Entering Tuesday’s game with the Texas Rangers (which did not go well), Samardzija was 4-2 with a 3.84 ERA, good for second among Sox starters with at least six starts. As we all know, Tuesday did not go so well (12 hits and nine earned runs) and his ERA jumped to 4.68.
Samardzija has given up three or less earned runs in four of his last six starts. Nonetheless, if he wants big money next season, he certainly has to step it up.
The best offseason move thus far has to be David Robertson. Up until late May in Toronto, Robertson was having an All-Star season. He did not give up his first run until May 10, his 13th appearance of the season. Entering Thursday’s game, he had 10 saves to go along with three walks and 32 strikeouts, both of which are near the top for closers in the AL. Take out two bad games in Toronto, a very tough place to pitch, and he has been everything the Sox hoped for and more.

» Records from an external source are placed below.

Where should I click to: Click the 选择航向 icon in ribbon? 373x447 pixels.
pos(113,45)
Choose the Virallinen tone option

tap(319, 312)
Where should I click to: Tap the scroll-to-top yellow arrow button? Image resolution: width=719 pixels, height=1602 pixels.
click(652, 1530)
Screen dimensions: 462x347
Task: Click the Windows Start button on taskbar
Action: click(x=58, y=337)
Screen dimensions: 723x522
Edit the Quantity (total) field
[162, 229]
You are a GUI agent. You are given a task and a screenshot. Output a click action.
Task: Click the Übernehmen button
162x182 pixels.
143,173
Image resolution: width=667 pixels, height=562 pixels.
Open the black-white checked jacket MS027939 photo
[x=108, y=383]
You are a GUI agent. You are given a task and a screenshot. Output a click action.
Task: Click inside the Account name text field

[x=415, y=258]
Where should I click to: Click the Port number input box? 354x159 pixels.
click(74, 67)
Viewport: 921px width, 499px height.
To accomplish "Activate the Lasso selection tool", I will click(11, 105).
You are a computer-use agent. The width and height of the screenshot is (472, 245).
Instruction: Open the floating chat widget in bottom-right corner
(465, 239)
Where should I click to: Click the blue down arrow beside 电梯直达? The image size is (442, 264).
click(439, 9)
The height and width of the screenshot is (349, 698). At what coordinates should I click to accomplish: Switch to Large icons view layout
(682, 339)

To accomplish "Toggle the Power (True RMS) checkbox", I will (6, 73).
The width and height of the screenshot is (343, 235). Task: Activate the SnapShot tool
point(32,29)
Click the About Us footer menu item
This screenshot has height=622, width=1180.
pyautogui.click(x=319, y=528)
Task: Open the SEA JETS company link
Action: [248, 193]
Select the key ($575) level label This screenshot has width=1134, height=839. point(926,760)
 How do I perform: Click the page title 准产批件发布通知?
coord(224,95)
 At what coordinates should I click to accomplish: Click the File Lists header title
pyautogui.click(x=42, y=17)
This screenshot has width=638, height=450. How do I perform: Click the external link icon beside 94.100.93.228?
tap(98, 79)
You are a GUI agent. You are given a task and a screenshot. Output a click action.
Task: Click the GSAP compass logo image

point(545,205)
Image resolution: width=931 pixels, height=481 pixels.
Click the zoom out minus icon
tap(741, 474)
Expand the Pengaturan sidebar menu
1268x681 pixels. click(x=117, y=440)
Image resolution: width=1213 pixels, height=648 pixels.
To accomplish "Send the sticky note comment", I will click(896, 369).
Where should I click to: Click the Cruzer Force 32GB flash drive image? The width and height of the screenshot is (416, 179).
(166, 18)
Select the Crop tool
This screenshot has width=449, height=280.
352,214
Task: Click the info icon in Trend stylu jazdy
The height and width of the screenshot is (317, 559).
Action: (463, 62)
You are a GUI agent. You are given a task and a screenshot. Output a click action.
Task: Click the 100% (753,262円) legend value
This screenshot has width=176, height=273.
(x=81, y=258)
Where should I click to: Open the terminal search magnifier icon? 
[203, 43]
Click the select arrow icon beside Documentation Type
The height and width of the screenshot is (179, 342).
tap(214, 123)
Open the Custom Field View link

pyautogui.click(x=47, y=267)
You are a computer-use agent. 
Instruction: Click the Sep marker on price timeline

Improving a horrid bullpen was certainly a key goal this offseason and as such, Hahn went out and signed a quality lefty in Zach Duke. They signed Duke to a three-year, $15 million deal. The 31-year-old had a great year in Milwaukee last season with a 2.45 ERA with 11.4K/9 and lefties only hitting .198 against him.
This season, his has a 3.60 ERA in 20 innings pitched (IP). Intriguing enough, he has a 0.84 ERA at home in 10.2 IP and 6.75 ERA on the road in 9.1 IP. While he’s one of the most reliable relievers we have, he has not lived up the expectations set from last year.
Bear in mind, this is his first season over a long career in the NL.